9  Creating a map of the US and its territories

9.1 Learning Objectives

  • Introduce the sf package in R for working with spatial data
  • Walk through a conceptual framework on how you can create a map of the US and its territories
  • Explore how you can combine different layers of spatial data in one plot
  • Provide additional resources for your to explore and be able to achieve the plots you want

9.2 Big Idea

The primary purpose of this workshop is to demonstrate how to use R to visualize spatial data. Particularly how to create a map of the U.S and its main territories. We will briefly review the basic concepts of working with geospatial data. Therefore we may not cover key concepts when doing spatial data analysis. For more in-depth learning on spatial analysis in R, you can check out the online book “Geocomputation with R” by Lovelace et al. (2024).

9.3 Introduction to spatial data with sf

From the sf vignette:

Simple features or simple feature access refers to a formal standard (ISO 19125-1:2004) that describes how objects in the real world can be represented in computers, with emphasis on the spatial geometry of these objects. It also describes how such objects can be stored in and retrieved from databases, and which geometrical operations should be defined for them.

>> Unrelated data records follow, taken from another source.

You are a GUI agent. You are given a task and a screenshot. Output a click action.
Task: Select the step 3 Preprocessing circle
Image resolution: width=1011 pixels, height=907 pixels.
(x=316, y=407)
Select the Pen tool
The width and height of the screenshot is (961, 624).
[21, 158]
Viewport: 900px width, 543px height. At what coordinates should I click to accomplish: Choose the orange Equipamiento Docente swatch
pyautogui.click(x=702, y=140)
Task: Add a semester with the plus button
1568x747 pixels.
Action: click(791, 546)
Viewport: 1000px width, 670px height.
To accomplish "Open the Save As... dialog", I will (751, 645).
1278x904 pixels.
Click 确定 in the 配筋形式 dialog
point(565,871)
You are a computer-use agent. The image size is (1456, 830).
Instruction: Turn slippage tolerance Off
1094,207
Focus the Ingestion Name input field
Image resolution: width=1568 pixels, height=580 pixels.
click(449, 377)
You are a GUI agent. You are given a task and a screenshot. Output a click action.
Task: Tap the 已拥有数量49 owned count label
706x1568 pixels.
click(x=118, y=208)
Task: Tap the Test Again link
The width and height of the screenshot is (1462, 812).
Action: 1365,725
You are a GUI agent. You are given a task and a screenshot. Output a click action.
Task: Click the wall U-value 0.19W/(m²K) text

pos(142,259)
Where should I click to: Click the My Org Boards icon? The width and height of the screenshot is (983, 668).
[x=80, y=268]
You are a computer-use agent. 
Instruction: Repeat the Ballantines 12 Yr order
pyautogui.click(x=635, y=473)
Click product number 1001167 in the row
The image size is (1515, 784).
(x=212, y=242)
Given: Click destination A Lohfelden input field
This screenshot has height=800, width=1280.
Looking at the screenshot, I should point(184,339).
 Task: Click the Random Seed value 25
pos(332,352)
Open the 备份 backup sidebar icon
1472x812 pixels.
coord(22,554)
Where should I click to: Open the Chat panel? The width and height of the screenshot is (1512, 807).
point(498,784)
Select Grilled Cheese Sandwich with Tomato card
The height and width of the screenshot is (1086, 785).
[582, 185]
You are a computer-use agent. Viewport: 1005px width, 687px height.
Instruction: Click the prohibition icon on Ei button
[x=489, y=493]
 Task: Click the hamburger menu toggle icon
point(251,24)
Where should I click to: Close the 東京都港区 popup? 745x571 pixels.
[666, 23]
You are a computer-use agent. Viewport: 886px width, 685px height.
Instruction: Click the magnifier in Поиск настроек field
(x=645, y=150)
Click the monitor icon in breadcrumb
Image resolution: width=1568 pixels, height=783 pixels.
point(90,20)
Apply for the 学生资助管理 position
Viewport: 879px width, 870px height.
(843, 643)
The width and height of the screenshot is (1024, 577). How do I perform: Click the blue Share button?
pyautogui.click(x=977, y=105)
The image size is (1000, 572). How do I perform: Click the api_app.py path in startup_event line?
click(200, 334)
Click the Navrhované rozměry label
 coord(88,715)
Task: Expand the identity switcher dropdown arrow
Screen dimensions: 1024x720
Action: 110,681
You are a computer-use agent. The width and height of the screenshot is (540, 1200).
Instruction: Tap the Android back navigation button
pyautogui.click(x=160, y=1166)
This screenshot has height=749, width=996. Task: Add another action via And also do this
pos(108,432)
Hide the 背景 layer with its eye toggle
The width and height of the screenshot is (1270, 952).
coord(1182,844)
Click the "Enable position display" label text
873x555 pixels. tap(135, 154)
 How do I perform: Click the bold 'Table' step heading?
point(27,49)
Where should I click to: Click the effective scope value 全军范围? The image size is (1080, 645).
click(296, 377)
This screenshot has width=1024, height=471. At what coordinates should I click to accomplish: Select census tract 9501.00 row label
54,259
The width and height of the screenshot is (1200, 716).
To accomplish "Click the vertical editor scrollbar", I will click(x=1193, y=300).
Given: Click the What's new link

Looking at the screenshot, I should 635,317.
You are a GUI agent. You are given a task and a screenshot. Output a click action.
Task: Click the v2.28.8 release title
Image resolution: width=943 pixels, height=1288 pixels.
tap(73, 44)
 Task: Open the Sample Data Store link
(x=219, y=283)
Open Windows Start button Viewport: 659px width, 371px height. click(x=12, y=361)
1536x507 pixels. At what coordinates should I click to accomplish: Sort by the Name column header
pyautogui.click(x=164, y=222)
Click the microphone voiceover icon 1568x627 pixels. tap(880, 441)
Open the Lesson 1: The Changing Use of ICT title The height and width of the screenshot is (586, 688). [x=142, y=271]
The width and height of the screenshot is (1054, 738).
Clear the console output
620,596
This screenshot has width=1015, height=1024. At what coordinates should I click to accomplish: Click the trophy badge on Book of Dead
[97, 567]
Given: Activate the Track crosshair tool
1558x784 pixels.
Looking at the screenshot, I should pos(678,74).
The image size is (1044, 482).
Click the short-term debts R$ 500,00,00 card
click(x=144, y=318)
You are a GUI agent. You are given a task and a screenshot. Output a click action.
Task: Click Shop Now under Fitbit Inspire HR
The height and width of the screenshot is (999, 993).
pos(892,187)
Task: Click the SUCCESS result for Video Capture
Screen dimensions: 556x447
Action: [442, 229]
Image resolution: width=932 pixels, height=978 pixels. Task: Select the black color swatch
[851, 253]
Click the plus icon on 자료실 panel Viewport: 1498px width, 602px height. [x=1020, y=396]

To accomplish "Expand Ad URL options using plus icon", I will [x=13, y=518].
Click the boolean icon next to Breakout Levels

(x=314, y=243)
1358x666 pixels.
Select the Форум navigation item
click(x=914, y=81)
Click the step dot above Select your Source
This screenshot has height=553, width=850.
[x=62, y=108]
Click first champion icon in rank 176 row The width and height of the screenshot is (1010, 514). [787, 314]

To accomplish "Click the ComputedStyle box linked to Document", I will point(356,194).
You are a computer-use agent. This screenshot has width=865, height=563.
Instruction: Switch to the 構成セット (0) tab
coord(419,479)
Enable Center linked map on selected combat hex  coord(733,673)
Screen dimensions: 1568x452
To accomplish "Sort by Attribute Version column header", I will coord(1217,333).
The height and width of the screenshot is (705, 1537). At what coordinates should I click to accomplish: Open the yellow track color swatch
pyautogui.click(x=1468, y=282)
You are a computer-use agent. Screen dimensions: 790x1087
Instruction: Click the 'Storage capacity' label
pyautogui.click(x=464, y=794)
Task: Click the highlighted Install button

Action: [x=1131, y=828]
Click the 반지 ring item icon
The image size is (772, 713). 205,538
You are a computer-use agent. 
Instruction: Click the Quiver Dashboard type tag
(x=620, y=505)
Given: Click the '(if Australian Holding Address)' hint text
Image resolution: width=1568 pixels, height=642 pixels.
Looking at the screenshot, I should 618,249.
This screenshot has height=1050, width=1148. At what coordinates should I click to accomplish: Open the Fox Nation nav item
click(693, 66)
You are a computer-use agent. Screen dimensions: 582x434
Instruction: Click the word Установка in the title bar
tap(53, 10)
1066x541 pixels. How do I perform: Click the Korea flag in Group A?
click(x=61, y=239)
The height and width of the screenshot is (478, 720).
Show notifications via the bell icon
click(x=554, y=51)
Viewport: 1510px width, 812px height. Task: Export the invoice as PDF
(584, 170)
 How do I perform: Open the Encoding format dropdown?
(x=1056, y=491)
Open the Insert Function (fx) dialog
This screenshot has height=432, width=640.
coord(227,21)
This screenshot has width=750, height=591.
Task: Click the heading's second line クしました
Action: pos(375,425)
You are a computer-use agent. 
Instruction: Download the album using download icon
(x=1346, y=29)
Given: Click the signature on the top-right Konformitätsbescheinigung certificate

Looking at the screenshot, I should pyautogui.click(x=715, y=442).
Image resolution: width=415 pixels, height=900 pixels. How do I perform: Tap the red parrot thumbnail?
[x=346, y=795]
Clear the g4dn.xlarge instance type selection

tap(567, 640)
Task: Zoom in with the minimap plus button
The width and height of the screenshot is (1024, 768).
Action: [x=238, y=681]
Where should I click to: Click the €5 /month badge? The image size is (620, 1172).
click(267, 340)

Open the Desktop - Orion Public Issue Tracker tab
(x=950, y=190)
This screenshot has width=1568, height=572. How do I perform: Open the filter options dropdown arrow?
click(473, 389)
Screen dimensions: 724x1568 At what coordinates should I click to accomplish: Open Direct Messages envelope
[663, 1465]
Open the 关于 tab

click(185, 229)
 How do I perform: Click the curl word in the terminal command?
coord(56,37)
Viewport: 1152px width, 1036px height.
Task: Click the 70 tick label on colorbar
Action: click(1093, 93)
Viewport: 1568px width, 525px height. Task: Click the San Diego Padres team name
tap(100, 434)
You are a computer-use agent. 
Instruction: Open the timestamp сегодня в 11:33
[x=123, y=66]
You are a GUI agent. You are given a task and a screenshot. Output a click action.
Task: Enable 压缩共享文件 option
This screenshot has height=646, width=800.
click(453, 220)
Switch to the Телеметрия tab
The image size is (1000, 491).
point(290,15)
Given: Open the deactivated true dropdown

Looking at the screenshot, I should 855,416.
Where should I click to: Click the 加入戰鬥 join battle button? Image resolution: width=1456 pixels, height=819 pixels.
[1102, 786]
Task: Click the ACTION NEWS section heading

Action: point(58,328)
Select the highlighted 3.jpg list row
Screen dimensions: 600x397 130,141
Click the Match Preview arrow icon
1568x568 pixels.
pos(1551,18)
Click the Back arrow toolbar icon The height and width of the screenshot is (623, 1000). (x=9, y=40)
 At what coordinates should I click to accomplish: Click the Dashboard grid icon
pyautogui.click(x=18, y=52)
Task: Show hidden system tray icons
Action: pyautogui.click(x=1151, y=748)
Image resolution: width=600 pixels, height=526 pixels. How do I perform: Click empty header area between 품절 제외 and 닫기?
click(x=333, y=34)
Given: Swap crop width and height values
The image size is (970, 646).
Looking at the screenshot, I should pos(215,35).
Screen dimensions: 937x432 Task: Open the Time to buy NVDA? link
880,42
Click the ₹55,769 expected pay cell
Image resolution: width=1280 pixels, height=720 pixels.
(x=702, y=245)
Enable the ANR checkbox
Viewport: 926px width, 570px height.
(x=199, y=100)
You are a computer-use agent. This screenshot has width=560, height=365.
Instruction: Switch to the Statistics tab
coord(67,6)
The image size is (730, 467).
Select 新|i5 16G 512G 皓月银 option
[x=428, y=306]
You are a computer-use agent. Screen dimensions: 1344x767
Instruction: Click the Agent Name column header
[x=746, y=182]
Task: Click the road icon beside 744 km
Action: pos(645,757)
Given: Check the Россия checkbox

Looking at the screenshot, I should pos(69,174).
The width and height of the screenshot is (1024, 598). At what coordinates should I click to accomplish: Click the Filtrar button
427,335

The sf package is an R implementation of Simple Features. This package incorporates:

  • A new spatial data class system in R
  • Functions for reading and writing spatial data
  • Tools for spatial operations on vectors
  • Most of the functions in this package starts with prefix st_ which stands for spatial and temporal.


9.4 About this lesson

In this lesson we will walk through how to plot the a map of the continental US with additional insets of US territories. For this example we use the shift_geometry() function from the tigris package to plot the continental US, Alaska, Hawaii and Puerto Rico in one map.

tigris is an R package that allows users to directly download and use TIGER/Line shapefiles from the US Census Bureau.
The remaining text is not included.